Hacia 1830, cuando George Catlin empezó su gran catálogo visual de las vidas de los indios, y su colección de trajes y objetos, ya era consciente de documentar un mundo que desaparecía. De las comunidades con las que se había encontrado Cabeza de Vaca en el siglo XVI no quedaba poco tiempo después más que el testimonio que su mismo relato. En 1837 Karl Bodmer pasó muchos meses dibujando retratos y escenas cotidianas de los indios Mandan: al cabo de un año una epidemia de viruela había acabado con ellos. Las soledades monumentales de Yellowstone y de Yosemite pudieron convertirse en los primeros parques nacionales de Estados Unidos porque las poblaciones nativas que las habían habitado durante siglos se habían extinguido. El Sitting Bull majestuoso y sereno de la fotografía de D. F. Barry de 1885 es un guerrero vencido que se gana la vida haciendo de sí mismo en el circo de Buffalo Bill. La ilusión del Oeste fue la locura de la búsqueda del oro y la rapiña destructiva de todos los recursos naturales, los bosques, las praderas convertidas en tierras de cultivo y de pastoreo, los minerales, las pieles de los bisontes; también fue la proyección del antiguo sueño europeo del paraíso terrenal situado a poniente y habitado por esa figura embustera y legendaria del Buen Salvaje, el primitivo valiente y orgulloso y no corrompido por la civilización. A medida que exploraban las llanuras de América y las islas del Pacífico, los europeos creían haber encontrado esas tierras vírgenes y esos ejemplos de una humanidad libre del pecado original. Pero apenas las crónicas ilustradas de sus viajes empezaban a alimentar esa leyenda en las capitales de Europa, su condición de espejismo se veía confirmada por la maquinaria imparable de la destrucción colonial.
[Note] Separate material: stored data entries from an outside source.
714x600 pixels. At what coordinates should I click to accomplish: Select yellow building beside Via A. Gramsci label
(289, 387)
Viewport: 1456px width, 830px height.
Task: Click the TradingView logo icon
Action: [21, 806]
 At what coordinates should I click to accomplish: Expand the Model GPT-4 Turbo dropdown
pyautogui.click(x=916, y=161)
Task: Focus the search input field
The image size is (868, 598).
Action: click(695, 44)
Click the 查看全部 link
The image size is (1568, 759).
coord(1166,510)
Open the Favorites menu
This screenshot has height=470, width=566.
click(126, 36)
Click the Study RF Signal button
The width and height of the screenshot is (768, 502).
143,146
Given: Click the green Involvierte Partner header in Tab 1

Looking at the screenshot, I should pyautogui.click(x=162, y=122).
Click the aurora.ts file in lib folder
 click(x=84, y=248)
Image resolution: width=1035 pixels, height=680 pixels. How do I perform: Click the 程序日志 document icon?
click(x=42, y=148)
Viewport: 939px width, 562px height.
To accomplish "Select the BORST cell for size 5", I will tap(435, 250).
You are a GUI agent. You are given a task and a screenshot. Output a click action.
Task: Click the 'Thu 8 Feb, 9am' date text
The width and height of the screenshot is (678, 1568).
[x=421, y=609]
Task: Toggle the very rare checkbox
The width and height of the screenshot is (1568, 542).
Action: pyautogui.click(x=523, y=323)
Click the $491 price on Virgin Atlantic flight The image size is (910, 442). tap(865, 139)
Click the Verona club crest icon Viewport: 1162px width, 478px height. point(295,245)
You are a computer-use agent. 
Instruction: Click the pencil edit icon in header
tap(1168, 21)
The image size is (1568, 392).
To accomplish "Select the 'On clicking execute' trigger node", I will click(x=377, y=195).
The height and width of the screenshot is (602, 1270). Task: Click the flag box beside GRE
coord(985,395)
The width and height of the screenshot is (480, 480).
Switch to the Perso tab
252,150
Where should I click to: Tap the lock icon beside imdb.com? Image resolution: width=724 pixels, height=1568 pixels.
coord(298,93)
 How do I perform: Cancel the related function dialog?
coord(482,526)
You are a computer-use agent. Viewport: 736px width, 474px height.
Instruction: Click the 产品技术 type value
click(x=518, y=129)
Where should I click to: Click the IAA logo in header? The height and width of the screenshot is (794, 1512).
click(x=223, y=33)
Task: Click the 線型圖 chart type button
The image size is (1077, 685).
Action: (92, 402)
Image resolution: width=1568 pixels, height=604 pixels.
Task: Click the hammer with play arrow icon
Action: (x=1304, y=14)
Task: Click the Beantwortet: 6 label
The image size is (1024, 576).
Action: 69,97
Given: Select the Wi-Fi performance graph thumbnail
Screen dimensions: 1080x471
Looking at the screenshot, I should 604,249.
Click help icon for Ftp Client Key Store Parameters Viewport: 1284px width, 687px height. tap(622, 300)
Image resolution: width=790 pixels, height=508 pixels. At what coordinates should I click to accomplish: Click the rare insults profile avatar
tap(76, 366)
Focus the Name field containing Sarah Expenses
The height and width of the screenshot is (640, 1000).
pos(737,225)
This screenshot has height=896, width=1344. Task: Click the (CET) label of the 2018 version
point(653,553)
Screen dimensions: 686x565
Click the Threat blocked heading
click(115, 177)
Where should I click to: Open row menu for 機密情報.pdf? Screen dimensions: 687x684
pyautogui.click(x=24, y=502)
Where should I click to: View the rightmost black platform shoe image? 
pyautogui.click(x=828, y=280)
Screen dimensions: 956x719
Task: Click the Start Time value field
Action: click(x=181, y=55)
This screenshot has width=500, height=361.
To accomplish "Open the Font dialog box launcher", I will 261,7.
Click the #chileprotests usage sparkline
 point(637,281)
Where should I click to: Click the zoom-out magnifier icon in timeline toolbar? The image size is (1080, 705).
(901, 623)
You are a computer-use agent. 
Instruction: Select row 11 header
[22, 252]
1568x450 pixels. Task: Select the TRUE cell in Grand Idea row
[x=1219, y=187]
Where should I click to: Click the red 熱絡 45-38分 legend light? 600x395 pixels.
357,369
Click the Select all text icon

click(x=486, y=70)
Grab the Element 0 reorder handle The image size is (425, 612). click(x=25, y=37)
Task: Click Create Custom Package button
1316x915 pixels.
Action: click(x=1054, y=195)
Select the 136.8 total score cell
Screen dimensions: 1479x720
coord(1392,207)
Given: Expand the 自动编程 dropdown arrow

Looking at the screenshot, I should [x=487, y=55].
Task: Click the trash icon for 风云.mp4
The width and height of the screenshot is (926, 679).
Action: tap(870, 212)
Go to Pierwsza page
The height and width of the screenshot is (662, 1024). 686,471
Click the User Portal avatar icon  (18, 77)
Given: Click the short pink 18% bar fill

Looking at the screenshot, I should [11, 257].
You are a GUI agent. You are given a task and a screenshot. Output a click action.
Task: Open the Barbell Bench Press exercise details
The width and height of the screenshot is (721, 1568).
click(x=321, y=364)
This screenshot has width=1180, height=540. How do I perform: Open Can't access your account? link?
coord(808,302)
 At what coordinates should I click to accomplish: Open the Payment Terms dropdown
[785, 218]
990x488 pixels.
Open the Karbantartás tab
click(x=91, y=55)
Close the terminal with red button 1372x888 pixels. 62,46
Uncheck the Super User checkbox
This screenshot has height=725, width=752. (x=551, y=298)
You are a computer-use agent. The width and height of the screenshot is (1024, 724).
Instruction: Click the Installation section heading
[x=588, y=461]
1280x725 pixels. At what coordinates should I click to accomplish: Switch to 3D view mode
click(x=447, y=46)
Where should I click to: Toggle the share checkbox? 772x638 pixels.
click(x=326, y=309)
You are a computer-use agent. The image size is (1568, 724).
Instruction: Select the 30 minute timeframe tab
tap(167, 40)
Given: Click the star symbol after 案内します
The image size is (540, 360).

Los niños que veíamos con fervor pelícu­las del Oeste vivíamos en el interior de un espejismo que Miguel Ángel Blanco ha seguido cultivando

Los niños que veíamos con fervor pelícu­las del Oeste y jugábamos a los indios en los primeros sesenta vivíamos sin saberlo en el interior de ese duradero espejismo. Miguel Ángel Blanco, a diferencia de casi todos los demás, lo ha seguido cultivando. Iba con él por las salas de la exposición en el Thyssen y le brillaba en los ojos la incrédula felicidad de encontrarse en el cuarto de juegos del Oeste más grande que haya existido nunca.

La ilusión del Lejano Oeste. Museo Thyssen-Bornemisza. Madrid. Hasta el 7 de febrero de 2016.